I am currently looking to optimize my Prometheus configuration to improve its performance, particularly concerning scrape settings and job configurations. Below is my existing configuration. We have already maximized timeout settings, and I suspect there might be issues with how different groups are configured. Here’s the relevant part of my config:

global:
scrape_interval: 30s
scrape_timeout: 10s
scrape_protocols:

  • OpenMetricsText1.0.0
  • OpenMetricsText0.0.1
  • PrometheusText0.0.4
    evaluation_interval: 15s

scrape_configs:

  • job_name: prometheus
    honor_timestamps: true
    track_timestamps_staleness: false
    scrape_interval: 1m
    scrape_timeout: 20s
    enable_compression: true
    enable_http2: true
    static_configs:
    • targets: [‘xxxx:8180’, ‘xxxx:8180…’]
      labels:
      group: ‘various_groups’

I have several questions:

  1. Compression and Transport Methods: I currently have enable_compression: true and enable_http2: true settings enabled for my Prometheus and Pushgateway jobs. Should I use these settings universally across all jobs to reduce network load and speed up data transport?
  2. Job Segmentation: How can I effectively segment scrape_configs into smaller, more manageable parts?
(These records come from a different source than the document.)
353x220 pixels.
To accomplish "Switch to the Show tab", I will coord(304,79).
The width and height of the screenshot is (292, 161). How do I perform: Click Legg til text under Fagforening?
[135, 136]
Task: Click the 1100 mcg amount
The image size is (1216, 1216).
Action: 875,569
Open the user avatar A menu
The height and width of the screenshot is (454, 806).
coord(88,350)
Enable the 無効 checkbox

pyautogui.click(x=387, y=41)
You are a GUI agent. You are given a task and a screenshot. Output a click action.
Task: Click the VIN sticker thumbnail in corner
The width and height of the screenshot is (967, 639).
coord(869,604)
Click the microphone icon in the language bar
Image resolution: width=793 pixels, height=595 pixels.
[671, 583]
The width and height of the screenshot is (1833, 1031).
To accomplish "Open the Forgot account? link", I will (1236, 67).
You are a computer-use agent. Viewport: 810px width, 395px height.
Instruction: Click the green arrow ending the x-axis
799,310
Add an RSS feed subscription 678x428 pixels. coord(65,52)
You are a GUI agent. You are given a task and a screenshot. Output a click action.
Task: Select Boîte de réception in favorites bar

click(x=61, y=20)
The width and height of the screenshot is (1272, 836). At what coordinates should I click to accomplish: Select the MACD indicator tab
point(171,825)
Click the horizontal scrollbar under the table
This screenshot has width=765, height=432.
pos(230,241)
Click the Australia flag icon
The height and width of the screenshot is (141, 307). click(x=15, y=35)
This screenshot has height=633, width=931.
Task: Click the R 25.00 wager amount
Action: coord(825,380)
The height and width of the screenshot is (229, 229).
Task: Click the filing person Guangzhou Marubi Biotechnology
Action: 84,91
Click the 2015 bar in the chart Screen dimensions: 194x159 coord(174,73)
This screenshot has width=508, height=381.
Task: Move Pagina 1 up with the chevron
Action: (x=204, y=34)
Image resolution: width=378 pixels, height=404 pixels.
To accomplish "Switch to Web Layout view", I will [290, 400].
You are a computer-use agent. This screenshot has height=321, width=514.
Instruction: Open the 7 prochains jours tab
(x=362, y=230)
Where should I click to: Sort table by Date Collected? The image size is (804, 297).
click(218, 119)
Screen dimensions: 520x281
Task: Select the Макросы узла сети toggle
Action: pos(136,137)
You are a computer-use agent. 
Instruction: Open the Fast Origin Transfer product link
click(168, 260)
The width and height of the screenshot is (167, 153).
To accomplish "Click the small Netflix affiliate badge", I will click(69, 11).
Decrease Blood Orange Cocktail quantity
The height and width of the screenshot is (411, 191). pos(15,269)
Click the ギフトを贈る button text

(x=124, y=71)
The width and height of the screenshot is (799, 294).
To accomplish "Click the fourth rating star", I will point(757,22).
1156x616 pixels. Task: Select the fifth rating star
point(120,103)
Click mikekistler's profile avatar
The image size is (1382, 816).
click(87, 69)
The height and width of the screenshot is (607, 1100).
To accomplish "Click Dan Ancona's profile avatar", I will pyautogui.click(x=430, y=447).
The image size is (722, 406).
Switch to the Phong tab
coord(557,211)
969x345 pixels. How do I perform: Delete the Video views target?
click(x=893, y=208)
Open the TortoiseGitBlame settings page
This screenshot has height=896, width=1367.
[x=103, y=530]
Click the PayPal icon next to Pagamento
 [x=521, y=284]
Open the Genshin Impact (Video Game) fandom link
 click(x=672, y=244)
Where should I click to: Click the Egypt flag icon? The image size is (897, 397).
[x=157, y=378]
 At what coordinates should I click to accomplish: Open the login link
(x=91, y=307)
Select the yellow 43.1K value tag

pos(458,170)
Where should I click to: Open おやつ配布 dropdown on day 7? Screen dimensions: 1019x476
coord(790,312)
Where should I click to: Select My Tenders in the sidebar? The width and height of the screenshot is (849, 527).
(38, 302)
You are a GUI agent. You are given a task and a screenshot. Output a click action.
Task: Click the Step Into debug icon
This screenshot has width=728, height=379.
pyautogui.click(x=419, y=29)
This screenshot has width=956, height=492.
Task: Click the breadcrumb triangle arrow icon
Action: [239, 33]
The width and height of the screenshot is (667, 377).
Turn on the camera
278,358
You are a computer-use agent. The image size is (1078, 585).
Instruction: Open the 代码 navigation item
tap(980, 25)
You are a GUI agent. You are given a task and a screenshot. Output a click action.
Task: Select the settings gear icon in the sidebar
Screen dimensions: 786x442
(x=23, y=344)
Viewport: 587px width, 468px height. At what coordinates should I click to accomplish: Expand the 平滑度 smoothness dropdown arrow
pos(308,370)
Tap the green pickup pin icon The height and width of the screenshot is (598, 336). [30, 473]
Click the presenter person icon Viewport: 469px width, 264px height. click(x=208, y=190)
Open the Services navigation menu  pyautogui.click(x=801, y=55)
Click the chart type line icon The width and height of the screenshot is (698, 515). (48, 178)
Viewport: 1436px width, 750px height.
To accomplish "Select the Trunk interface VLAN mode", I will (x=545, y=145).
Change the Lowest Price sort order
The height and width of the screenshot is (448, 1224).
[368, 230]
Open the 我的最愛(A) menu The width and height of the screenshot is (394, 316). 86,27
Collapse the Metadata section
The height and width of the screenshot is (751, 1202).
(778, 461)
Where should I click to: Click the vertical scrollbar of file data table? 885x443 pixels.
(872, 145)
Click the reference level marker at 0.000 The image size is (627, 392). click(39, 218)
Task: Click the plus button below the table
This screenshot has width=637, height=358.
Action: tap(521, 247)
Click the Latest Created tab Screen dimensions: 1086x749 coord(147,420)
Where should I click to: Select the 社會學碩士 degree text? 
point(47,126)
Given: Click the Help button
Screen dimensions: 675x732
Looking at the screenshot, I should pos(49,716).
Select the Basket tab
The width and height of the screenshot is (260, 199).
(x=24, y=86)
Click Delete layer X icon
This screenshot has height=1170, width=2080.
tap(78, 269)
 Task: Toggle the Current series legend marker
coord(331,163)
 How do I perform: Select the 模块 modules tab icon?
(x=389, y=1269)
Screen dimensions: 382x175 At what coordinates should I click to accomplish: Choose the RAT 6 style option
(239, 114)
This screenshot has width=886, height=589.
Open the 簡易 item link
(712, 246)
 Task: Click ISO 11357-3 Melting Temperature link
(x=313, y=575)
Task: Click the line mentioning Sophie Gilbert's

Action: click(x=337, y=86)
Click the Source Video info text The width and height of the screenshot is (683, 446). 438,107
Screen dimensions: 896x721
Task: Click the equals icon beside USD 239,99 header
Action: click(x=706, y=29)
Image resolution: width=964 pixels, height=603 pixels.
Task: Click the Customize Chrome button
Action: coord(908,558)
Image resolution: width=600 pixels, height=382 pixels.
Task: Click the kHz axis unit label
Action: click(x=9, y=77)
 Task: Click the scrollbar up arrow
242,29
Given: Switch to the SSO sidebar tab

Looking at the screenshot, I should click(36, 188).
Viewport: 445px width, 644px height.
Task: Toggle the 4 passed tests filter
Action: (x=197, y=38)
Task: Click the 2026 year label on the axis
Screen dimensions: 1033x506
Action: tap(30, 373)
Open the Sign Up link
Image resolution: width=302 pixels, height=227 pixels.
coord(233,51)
My configuration has multiple targets grouped together, which could potentially be split by type or priority for better performance.
  3. Remote Write Optimization: Given the current settings in my remote_write configuration, how can I further optimize the parameters like capacity and max_shards to enhance data transmission efficiency without overwhelming the resources?
  4. Metric Filtering: Could you suggest some metrics that are commonly removed in setups similar to mine to decrease the load on the system? I am using relabel_configs to filter out unnecessary metrics but would appreciate specific examples of metrics that can be excluded.

I appreciate any insights or recommendations you could offer based on your experience. Thank you!